Work item
Return the material unaltered, line by line.

Entries supplied
----

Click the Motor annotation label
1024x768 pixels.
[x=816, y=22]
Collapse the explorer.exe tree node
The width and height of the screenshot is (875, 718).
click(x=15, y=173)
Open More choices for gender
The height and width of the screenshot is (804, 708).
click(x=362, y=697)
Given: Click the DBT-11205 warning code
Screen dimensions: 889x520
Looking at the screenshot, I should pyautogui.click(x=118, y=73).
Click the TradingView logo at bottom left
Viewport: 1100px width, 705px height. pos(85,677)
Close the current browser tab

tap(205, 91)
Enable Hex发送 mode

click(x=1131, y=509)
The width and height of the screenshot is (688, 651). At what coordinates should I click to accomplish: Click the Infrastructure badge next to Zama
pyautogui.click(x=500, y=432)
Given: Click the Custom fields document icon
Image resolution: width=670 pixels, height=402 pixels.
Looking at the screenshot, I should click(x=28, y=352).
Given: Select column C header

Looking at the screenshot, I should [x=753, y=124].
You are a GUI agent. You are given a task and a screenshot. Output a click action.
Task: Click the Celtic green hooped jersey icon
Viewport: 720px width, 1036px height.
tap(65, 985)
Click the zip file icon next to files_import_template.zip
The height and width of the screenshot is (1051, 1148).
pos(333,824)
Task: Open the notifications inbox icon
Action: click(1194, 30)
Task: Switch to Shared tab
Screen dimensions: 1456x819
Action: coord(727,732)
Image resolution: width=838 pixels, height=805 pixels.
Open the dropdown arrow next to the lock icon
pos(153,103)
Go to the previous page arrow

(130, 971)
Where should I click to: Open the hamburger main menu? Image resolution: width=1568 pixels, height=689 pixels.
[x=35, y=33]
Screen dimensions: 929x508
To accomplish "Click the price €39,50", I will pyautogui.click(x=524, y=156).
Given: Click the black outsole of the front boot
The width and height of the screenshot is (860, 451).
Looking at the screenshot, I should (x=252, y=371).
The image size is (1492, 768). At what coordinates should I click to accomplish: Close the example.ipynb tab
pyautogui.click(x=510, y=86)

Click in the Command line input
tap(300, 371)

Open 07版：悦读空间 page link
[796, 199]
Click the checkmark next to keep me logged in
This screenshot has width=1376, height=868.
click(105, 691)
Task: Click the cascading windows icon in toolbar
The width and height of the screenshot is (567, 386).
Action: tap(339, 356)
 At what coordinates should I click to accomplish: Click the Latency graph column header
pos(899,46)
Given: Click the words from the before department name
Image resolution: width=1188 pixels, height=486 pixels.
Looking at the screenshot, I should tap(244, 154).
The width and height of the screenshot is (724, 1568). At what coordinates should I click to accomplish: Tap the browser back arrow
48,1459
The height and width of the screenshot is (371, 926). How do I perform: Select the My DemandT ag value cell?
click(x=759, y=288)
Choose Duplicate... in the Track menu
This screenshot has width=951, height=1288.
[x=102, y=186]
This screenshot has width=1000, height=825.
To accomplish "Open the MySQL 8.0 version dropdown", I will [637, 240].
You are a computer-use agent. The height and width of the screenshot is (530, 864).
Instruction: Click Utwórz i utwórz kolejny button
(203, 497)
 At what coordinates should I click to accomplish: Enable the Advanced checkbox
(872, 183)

----

Written response
Click the Motor annotation label
1024x768 pixels.
[x=816, y=22]
Collapse the explorer.exe tree node
The width and height of the screenshot is (875, 718).
click(x=15, y=173)
Open More choices for gender
The height and width of the screenshot is (804, 708).
click(x=362, y=697)
Given: Click the DBT-11205 warning code
Screen dimensions: 889x520
Looking at the screenshot, I should pyautogui.click(x=118, y=73).
Click the TradingView logo at bottom left
Viewport: 1100px width, 705px height. pos(85,677)
Close the current browser tab

tap(205, 91)
Enable Hex发送 mode

click(x=1131, y=509)
The width and height of the screenshot is (688, 651). At what coordinates should I click to accomplish: Click the Infrastructure badge next to Zama
pyautogui.click(x=500, y=432)
Given: Click the Custom fields document icon
Image resolution: width=670 pixels, height=402 pixels.
Looking at the screenshot, I should click(x=28, y=352).
Given: Select column C header

Looking at the screenshot, I should [x=753, y=124].
You are a GUI agent. You are given a task and a screenshot. Output a click action.
Task: Click the Celtic green hooped jersey icon
Viewport: 720px width, 1036px height.
tap(65, 985)
Click the zip file icon next to files_import_template.zip
The height and width of the screenshot is (1051, 1148).
pos(333,824)
Task: Open the notifications inbox icon
Action: click(1194, 30)
Task: Switch to Shared tab
Screen dimensions: 1456x819
Action: coord(727,732)
Image resolution: width=838 pixels, height=805 pixels.
Open the dropdown arrow next to the lock icon
pos(153,103)
Go to the previous page arrow

(130, 971)
Where should I click to: Open the hamburger main menu? Image resolution: width=1568 pixels, height=689 pixels.
[x=35, y=33]
Screen dimensions: 929x508
To accomplish "Click the price €39,50", I will pyautogui.click(x=524, y=156).
Given: Click the black outsole of the front boot
The width and height of the screenshot is (860, 451).
Looking at the screenshot, I should (x=252, y=371).
The image size is (1492, 768). At what coordinates should I click to accomplish: Close the example.ipynb tab
pyautogui.click(x=510, y=86)

Click in the Command line input
tap(300, 371)

Open 07版：悦读空间 page link
[796, 199]
Click the checkmark next to keep me logged in
This screenshot has width=1376, height=868.
click(105, 691)
Task: Click the cascading windows icon in toolbar
The width and height of the screenshot is (567, 386).
Action: tap(339, 356)
 At what coordinates should I click to accomplish: Click the Latency graph column header
pos(899,46)
Given: Click the words from the before department name
Image resolution: width=1188 pixels, height=486 pixels.
Looking at the screenshot, I should tap(244, 154).
The width and height of the screenshot is (724, 1568). At what coordinates should I click to accomplish: Tap the browser back arrow
48,1459
The height and width of the screenshot is (371, 926). How do I perform: Select the My DemandT ag value cell?
click(x=759, y=288)
Choose Duplicate... in the Track menu
This screenshot has width=951, height=1288.
[x=102, y=186]
This screenshot has width=1000, height=825.
To accomplish "Open the MySQL 8.0 version dropdown", I will [637, 240].
You are a computer-use agent. The height and width of the screenshot is (530, 864).
Instruction: Click Utwórz i utwórz kolejny button
(203, 497)
 At what coordinates should I click to accomplish: Enable the Advanced checkbox
(872, 183)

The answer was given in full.